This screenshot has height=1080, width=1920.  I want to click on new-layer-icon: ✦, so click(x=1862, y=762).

++++++

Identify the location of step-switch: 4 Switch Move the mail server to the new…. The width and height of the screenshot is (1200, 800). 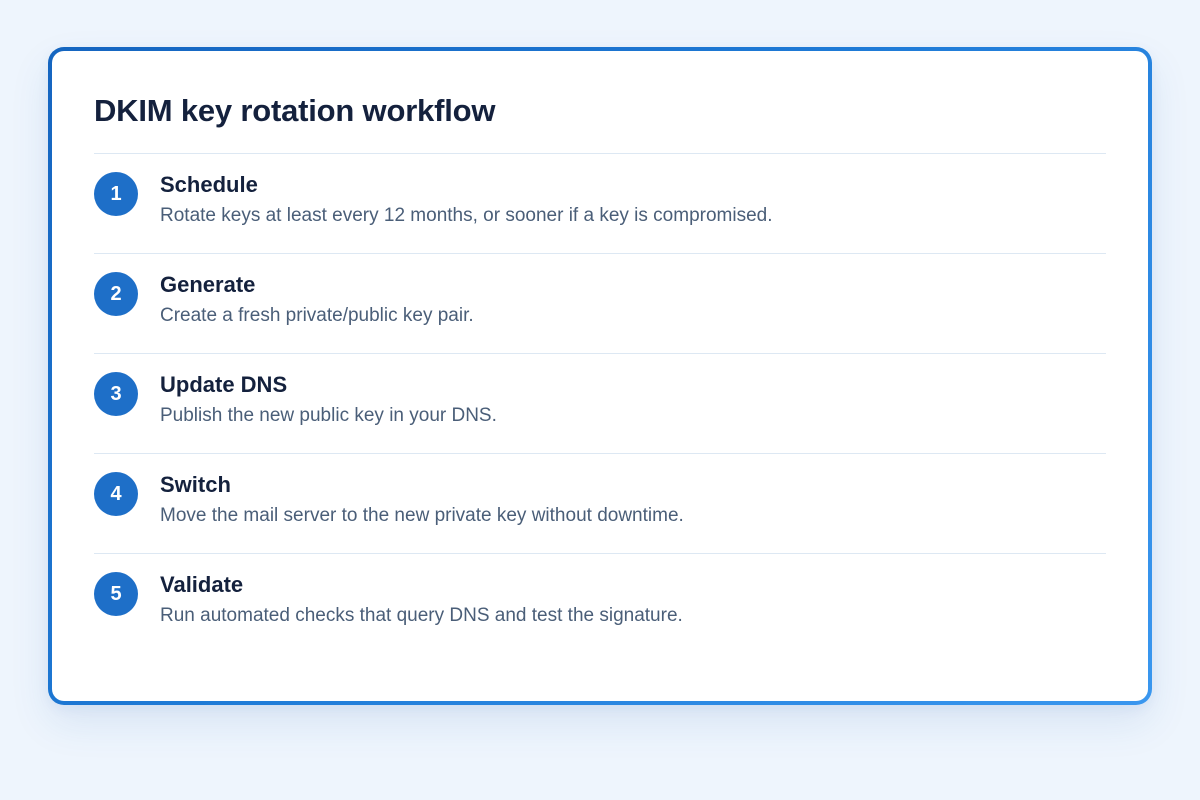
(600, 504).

++++++

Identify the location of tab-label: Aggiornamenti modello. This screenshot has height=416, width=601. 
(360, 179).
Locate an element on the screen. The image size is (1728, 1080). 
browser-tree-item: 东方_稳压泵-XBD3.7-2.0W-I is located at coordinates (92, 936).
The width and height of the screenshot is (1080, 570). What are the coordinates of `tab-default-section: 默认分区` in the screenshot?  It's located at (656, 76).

++++++

▶ [指定任务]:
将从包含“Locate an element”的行到包含“The width and height of the screenshot is (1080, 570).”的行（首尾两行均包括在内）整理成 JSON 字符串列表，每行对应一个字符串，空行略去。

▶ [练习答复]:
[
  "Locate an element on the screen. The image size is (1728, 1080). ",
  "browser-tree-item: 东方_稳压泵-XBD3.7-2.0W-I is located at coordinates (92, 936).",
  "The width and height of the screenshot is (1080, 570). What are the coordinates of `tab-default-section: 默认分区` in the screenshot?  It's located at (656, 76)."
]